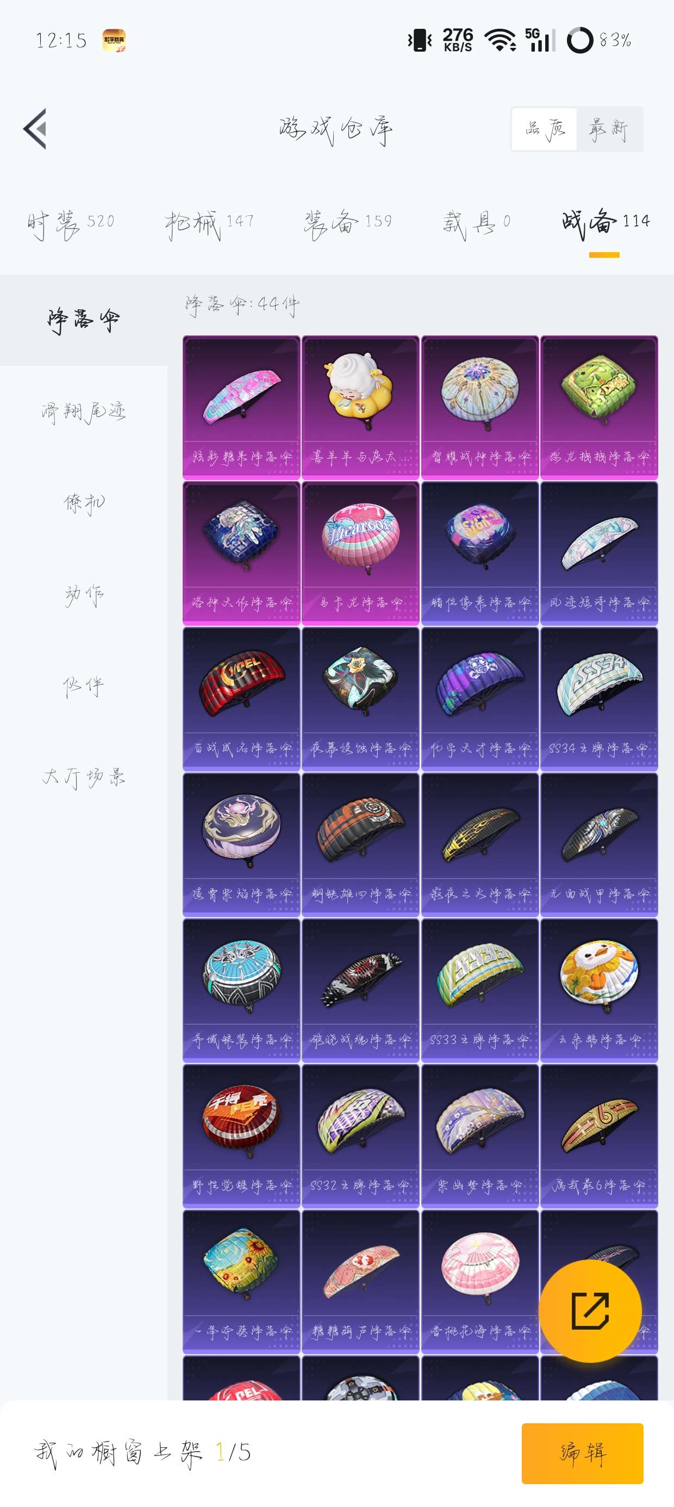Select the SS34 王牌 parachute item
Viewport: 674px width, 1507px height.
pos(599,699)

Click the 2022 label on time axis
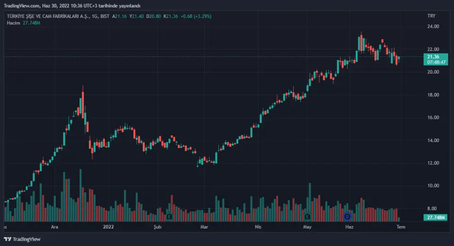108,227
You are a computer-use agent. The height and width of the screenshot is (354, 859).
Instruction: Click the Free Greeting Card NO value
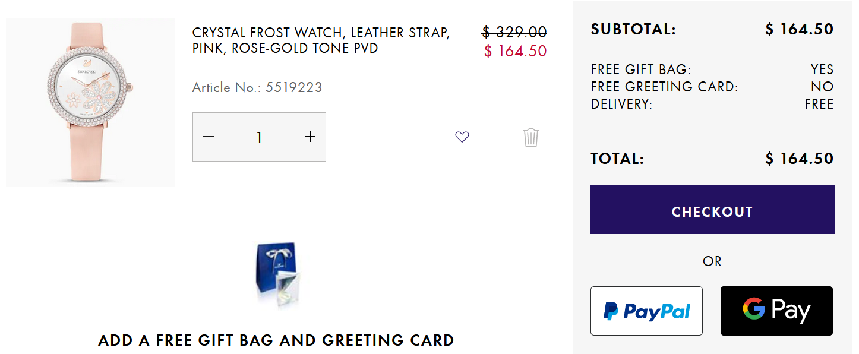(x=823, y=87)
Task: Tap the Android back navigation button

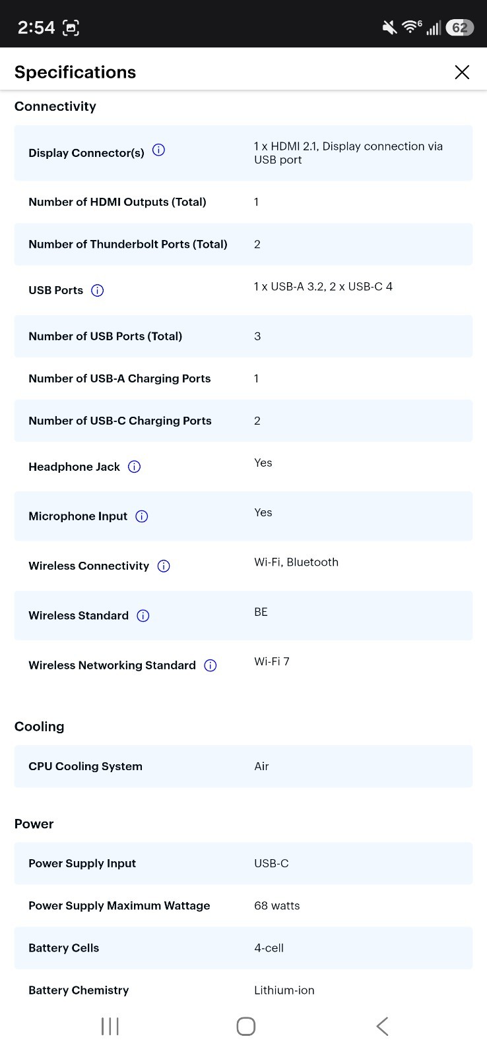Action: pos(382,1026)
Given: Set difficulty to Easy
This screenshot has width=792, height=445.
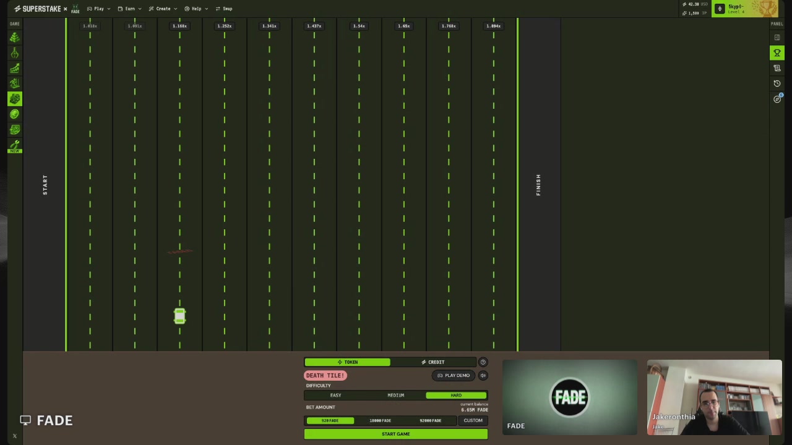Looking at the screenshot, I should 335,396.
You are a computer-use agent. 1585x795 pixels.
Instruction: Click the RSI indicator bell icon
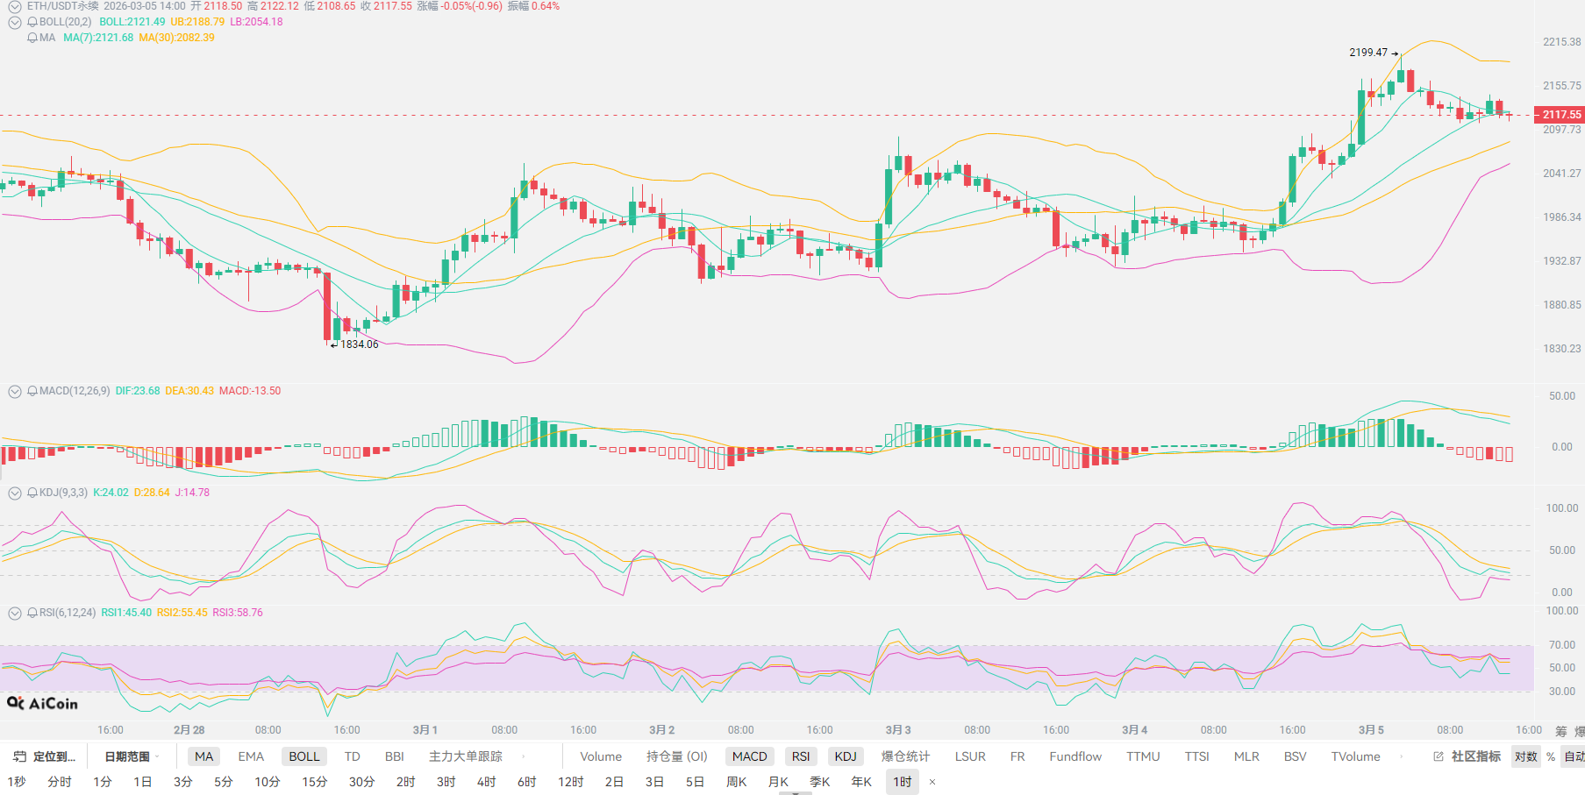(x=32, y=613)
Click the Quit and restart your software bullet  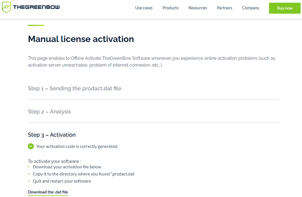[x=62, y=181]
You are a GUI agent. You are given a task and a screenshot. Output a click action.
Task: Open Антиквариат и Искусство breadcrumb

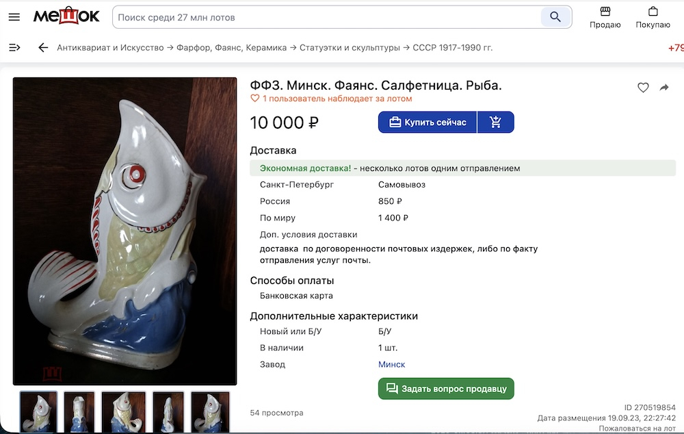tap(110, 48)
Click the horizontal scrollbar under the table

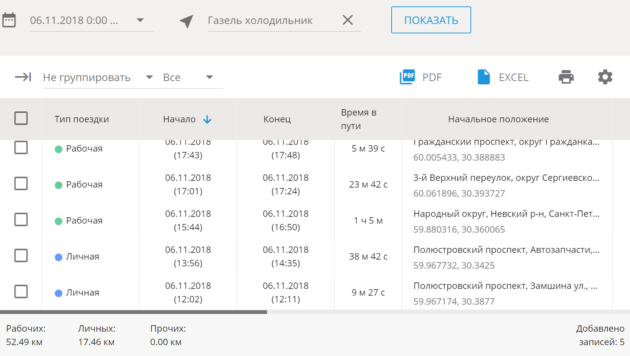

(TASK PROMPT): Exactly as they appear, repeat the lines from the one containing "You are a GUI" through the last line of the entries, counting both ends. Pictures stay out.

(ANSWER TO THIS EXERCISE):
You are a GUI agent. You are given a task and a screenshot. Output a click action.
Task: Open Антиквариат и Искусство breadcrumb

tap(110, 48)
Click the horizontal scrollbar under the table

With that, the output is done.